LISTED RECORDS: Begin
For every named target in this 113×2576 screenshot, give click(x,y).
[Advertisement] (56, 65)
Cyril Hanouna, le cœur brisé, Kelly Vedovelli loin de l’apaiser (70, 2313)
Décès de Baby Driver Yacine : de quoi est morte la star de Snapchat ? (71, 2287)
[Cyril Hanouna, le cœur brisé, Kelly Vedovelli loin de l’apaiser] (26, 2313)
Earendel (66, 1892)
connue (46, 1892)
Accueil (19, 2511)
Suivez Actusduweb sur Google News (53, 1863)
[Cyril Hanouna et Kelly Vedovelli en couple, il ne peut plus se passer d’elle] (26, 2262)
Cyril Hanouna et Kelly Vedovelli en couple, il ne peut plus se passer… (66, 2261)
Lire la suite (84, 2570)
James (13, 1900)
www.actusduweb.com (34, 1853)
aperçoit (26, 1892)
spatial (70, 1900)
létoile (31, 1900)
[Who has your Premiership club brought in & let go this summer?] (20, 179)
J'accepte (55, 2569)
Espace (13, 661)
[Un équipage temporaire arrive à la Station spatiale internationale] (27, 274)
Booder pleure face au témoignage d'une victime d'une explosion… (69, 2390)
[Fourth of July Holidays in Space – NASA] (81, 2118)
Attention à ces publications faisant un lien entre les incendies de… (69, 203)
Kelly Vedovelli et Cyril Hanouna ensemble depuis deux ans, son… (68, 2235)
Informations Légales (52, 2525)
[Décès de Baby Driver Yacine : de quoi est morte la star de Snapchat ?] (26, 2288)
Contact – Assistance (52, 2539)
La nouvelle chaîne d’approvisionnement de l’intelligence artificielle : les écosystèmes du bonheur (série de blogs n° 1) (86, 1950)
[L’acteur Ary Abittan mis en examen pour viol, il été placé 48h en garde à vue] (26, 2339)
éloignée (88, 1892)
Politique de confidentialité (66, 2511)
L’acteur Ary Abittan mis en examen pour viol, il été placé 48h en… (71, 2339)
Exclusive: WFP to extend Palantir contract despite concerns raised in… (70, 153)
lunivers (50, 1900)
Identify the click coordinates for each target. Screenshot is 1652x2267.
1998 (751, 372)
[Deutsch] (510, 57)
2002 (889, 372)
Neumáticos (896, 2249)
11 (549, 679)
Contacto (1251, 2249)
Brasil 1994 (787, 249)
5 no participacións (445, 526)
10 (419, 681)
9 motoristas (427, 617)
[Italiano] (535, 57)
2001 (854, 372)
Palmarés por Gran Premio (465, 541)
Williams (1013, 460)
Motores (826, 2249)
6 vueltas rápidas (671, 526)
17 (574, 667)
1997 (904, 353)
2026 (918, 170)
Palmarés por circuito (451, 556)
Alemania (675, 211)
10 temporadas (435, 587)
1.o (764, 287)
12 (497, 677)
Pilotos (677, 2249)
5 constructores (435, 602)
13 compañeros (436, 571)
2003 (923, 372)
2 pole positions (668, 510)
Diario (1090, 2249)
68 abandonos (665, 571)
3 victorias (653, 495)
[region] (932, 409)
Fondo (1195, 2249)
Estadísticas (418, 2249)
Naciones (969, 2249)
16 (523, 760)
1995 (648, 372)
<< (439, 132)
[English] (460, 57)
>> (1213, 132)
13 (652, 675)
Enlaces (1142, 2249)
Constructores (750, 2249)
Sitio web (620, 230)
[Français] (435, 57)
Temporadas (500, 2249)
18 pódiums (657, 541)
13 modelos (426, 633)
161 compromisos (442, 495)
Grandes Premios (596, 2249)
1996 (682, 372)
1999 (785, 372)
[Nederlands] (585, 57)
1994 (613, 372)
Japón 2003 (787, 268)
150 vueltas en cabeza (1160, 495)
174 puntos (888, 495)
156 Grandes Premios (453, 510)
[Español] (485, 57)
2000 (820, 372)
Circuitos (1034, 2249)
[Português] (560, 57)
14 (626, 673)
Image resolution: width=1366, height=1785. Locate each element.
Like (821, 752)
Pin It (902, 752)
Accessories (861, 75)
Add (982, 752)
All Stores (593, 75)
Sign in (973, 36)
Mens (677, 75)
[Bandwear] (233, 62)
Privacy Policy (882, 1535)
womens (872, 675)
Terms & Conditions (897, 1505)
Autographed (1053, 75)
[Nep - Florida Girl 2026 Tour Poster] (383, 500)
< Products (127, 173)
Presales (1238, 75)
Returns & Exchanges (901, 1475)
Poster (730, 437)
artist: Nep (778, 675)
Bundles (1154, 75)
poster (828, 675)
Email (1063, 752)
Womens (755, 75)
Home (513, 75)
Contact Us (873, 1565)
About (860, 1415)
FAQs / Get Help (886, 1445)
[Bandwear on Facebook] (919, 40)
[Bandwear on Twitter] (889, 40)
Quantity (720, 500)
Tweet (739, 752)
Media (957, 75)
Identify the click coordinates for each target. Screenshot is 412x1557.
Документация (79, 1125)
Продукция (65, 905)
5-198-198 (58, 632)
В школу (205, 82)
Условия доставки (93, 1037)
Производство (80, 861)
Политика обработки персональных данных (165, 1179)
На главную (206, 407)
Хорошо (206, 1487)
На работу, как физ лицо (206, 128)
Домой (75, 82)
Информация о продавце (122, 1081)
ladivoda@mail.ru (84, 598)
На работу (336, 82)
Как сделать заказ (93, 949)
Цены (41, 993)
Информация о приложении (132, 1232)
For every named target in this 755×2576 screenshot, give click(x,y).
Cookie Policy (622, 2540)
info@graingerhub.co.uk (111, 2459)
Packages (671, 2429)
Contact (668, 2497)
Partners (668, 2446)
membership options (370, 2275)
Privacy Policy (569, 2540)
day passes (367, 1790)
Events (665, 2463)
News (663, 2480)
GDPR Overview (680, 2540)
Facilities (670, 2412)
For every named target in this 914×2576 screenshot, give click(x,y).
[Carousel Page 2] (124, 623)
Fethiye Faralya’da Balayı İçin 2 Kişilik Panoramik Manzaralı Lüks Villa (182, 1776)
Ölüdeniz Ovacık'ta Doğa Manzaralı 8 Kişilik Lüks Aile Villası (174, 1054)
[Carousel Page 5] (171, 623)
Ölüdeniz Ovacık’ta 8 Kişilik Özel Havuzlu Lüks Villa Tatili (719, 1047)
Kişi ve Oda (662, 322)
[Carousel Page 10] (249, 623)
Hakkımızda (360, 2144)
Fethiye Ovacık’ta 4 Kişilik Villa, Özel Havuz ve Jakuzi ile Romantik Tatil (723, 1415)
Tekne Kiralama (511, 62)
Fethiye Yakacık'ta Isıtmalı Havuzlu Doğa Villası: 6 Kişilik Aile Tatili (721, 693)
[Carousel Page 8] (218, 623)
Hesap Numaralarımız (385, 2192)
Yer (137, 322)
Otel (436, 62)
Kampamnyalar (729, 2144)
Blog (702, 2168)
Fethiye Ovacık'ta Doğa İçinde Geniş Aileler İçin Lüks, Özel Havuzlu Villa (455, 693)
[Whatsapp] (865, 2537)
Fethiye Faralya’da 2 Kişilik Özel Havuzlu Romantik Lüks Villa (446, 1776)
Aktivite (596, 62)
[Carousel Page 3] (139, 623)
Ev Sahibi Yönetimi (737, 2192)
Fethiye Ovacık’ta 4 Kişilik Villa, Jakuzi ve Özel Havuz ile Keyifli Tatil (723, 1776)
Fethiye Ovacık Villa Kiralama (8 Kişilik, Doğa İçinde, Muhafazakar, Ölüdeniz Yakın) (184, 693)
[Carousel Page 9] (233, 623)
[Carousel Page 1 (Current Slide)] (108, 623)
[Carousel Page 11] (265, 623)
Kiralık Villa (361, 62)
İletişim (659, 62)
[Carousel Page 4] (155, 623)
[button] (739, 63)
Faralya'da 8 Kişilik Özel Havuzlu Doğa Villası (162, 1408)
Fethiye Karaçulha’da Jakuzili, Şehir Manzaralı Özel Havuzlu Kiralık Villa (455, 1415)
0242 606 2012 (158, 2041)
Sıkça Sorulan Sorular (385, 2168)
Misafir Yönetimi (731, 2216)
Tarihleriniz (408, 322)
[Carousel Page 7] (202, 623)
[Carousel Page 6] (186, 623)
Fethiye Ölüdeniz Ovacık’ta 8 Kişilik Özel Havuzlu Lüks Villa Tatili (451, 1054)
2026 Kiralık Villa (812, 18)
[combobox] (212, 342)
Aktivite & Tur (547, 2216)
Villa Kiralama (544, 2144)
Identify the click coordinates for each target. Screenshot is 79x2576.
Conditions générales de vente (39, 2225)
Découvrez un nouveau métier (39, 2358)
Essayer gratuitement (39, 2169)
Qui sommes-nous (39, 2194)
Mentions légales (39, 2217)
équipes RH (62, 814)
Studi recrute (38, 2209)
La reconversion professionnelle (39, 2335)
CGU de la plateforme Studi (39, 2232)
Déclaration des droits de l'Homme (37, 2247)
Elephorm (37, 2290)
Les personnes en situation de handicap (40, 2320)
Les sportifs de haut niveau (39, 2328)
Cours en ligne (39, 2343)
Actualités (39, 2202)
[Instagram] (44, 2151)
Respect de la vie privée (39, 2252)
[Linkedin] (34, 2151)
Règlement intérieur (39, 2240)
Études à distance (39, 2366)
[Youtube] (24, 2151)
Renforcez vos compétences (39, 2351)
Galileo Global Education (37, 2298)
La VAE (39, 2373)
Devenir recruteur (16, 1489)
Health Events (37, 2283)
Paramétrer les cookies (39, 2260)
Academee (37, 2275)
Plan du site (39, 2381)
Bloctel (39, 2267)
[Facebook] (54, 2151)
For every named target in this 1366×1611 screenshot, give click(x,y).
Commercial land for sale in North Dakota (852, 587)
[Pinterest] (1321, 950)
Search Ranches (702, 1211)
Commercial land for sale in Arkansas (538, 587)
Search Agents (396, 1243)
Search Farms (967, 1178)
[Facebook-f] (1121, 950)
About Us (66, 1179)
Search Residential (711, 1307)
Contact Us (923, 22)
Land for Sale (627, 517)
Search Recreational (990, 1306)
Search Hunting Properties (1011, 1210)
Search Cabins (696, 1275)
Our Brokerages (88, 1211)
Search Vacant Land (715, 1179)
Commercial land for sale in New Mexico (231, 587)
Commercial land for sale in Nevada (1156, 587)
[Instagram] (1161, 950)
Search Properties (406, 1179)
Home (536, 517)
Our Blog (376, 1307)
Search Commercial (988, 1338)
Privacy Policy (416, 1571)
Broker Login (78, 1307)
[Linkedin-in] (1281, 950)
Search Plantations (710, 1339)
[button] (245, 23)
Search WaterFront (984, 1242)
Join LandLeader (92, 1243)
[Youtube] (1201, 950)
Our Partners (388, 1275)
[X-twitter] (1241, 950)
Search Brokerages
LISTED RECORDS: End
▸ TASK TO COMPLETE:
Of the lines above, retype only those from the line containing "GDPR Overview (680, 2540)" through the line containing "Fethiye Faralya’da Balayı", including both, exactly.

▸ RESULT:
GDPR Overview (680, 2540)
Facilities (670, 2412)
For every named target in this 914×2576 screenshot, give click(x,y).
[Carousel Page 2] (124, 623)
Fethiye Faralya’da Balayı İçin 2 Kişilik Panoramik Manzaralı Lüks Villa (182, 1776)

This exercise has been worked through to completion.